Dans un revirement majeur, le Premier ministre Liz Truss a déclaré lundi que la proposition de supprimer le taux de 45 % pour les personnes gagnant plus de 150 000 livres (168 000 dollars) était devenue une “distraction“.

Réagissant à la nouvelle de ce revirement, la livre a rebondi lundi matin par rapport au dollar américain, revenant au niveau où elle se trouvait avant que le plan d’imposition et d’emprunt du gouvernement ne la fasse plonger.

Mais la Grande-Bretagne aura toujours un déficit budgétaire important et les gilts ont rapidement recommencé à baisser. Il y a trois jours, la Banque d’Angleterre est à nouveau intervenue pour sauver les fonds de pension en faillite.

Certains membres plus sains du parti conservateur se préparent enfin à l’évincer :

Jeudi, le gouvernement britannique a dû faire face à des appels de plus en plus insistants pour qu’il renonce à ses projets de réduction d’impôts qui ont alarmé les marchés financiers, alors que les questions continuent de se poser sur l’avenir de la nouvelle première ministre, Liz Truss, et de son chancelier de l’Échiquier, Kwasi Kwarteng.

En ce jour d’agitation politique, le ministre des Affaires étrangères, James Cleverly, a mis en garde ses collègues contre toute tentative d’éviction de Mme Truss. Et M. Kwarteng a rejeté les suggestions selon lesquelles le contrecoup de son “mini-budget“, qui comprenait des réductions d’impôts non financées et un paquet coûteux pour aider les consommateurs à payer leurs factures d’énergie, pourrait lui coûter son poste, en insistant : Je ne vais pas m’en aller.

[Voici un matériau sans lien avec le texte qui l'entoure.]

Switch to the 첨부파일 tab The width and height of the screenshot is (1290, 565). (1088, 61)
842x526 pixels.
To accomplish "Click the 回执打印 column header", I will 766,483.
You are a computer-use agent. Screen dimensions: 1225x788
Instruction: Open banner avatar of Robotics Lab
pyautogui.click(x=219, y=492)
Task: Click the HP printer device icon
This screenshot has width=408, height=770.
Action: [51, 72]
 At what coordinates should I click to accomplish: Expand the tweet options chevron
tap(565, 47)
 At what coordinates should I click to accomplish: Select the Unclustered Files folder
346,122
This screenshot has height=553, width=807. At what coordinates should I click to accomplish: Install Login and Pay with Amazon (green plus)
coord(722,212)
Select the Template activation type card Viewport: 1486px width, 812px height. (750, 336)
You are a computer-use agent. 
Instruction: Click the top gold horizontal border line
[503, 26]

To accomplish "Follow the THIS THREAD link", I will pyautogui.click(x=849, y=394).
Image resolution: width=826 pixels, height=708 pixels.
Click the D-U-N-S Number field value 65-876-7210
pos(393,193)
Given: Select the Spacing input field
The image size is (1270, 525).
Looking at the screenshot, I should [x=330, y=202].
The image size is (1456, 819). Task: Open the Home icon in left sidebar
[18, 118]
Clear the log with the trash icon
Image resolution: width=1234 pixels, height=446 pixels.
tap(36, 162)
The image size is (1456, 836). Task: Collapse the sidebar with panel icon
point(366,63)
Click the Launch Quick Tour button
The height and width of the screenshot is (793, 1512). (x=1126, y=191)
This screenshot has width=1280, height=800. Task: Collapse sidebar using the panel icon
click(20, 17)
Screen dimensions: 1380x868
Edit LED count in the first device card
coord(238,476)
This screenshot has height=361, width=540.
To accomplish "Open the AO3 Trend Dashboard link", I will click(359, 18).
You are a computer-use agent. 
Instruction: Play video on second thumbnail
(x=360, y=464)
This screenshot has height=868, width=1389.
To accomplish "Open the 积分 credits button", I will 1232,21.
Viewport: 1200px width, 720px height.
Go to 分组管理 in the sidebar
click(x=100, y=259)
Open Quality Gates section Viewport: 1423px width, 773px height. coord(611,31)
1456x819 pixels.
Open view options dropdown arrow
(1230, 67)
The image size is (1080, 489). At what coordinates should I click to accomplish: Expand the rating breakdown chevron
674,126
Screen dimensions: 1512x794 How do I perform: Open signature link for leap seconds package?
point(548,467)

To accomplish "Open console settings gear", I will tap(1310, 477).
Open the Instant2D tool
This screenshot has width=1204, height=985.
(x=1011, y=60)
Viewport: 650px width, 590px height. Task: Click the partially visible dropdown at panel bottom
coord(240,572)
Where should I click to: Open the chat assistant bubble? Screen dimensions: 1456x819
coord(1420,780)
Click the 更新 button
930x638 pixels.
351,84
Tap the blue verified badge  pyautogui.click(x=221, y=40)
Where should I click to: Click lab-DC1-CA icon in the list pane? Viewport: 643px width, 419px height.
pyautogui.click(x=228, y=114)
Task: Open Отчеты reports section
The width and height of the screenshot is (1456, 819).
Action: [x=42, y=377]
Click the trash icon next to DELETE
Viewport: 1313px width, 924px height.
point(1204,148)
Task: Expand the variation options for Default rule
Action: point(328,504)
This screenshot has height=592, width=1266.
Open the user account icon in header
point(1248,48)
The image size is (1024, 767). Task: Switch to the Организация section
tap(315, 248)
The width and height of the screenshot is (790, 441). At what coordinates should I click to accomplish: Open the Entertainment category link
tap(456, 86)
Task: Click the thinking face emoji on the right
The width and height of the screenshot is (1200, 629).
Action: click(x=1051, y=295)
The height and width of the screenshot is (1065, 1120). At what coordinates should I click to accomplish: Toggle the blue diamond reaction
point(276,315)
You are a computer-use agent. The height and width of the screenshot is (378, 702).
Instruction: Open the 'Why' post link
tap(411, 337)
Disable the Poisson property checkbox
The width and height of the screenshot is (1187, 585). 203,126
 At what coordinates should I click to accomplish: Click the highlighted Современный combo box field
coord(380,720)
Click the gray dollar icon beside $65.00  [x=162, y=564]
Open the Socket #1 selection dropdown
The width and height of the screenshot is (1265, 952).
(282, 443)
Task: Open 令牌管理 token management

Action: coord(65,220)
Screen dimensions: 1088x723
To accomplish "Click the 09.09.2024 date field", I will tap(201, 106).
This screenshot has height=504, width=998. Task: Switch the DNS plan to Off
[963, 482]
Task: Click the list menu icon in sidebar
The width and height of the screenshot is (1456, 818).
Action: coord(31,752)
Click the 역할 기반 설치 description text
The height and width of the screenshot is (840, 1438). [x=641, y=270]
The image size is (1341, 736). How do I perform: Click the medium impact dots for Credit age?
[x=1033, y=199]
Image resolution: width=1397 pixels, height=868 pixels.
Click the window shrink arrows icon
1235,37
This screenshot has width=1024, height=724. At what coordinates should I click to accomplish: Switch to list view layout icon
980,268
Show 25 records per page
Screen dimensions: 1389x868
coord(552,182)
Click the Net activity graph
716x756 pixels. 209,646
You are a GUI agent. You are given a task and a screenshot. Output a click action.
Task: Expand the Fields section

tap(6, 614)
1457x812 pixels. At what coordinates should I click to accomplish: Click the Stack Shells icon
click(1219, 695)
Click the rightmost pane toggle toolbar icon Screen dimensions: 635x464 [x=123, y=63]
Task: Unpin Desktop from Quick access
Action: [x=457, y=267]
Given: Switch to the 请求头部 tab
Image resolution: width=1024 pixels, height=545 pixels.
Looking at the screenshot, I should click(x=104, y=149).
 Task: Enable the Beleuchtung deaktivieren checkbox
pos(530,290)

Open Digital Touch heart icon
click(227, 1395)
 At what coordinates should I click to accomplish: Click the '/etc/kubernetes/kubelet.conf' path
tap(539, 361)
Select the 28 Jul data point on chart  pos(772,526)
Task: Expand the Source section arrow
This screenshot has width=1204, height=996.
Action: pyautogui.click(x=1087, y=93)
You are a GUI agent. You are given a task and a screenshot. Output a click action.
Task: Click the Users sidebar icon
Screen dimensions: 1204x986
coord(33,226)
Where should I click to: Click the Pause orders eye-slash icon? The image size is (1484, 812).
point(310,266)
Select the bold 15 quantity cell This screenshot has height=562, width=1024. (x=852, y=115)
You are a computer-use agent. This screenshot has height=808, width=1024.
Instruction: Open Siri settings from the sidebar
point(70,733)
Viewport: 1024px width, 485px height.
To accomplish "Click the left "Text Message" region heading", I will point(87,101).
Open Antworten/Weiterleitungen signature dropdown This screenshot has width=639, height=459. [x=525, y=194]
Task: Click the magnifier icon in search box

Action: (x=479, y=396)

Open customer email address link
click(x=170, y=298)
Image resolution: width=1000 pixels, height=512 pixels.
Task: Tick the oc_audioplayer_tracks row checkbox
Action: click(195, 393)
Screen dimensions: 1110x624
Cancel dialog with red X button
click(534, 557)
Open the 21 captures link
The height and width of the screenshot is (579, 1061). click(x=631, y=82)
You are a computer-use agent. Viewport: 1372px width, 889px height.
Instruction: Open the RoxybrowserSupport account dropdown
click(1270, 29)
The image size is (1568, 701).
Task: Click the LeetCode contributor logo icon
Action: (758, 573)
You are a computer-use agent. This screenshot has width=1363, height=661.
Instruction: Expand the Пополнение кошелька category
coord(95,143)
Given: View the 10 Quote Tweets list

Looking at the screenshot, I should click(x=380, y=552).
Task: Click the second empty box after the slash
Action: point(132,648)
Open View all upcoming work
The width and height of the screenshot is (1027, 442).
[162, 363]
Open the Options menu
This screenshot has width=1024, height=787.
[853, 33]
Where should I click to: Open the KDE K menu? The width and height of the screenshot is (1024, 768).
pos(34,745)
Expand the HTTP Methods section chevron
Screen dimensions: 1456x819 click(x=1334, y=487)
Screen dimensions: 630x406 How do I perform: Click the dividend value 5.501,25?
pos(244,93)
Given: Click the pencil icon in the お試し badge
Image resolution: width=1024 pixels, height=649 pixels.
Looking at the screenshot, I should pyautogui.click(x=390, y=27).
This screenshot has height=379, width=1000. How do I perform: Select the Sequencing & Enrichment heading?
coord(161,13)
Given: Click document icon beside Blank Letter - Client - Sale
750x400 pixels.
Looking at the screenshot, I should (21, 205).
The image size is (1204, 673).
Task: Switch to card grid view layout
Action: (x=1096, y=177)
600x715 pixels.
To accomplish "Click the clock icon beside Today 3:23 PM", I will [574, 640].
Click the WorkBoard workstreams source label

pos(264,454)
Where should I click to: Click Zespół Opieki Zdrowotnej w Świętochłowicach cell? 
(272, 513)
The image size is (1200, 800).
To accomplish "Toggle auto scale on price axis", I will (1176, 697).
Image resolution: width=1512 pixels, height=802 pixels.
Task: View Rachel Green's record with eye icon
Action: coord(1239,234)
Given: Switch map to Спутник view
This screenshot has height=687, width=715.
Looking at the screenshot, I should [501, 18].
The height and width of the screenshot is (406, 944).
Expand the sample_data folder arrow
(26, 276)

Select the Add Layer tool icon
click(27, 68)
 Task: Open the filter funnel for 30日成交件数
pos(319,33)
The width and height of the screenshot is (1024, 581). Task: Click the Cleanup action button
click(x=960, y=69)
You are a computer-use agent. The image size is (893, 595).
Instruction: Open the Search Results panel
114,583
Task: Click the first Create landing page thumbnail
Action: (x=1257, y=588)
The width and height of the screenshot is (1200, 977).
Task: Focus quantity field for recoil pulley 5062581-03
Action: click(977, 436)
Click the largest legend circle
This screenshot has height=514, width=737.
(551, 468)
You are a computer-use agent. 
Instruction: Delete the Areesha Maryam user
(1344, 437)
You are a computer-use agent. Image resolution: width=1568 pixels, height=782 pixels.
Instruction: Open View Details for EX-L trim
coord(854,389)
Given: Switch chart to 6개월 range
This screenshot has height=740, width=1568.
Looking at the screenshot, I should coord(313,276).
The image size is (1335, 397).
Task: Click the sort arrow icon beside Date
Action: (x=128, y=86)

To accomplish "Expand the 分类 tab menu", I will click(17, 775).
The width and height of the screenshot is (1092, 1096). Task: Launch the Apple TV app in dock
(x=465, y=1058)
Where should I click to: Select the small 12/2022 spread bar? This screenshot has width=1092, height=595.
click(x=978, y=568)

Jeudi, Downing Street a déclaré que sa politique n’avait pas changé, mais cela n’a rien fait pour calmer les spéculations disant que le gouvernement devrait changer de cap et augmenter les impôts sur les sociétés, ce qu’il avait précédemment décidé de ne pas faire.

S’exprimant depuis Washington, où il participe à une réunion du Fonds monétaire international, M. Kwarteng a reconnu qu’il y avait eu “quelques turbulences” après son annonce le mois dernier, mais il a déclaré à la BBC qu’il restait concentré sur la mise en œuvre des plans de réduction des impôts.

À la question de savoir si lui et Mme Truss seraient toujours à leur poste le mois prochain, M. Kwarteng a répondu : “Absolument, à 100 %.”

Mais il y a un scepticisme quant au fait qu’elle ait le soutien pour de telles mesures parmi ses propres députés. Une majorité d’entre eux préféraient Rishi Sunak, un ancien chancelier de l’Échiquier, pour succéder au dernier Premier ministre, Boris Johnson, qui a été contraint de partir après une série de scandales. Mais la décision finale est revenue aux membres de la base du parti, qui ont choisi Mme Truss.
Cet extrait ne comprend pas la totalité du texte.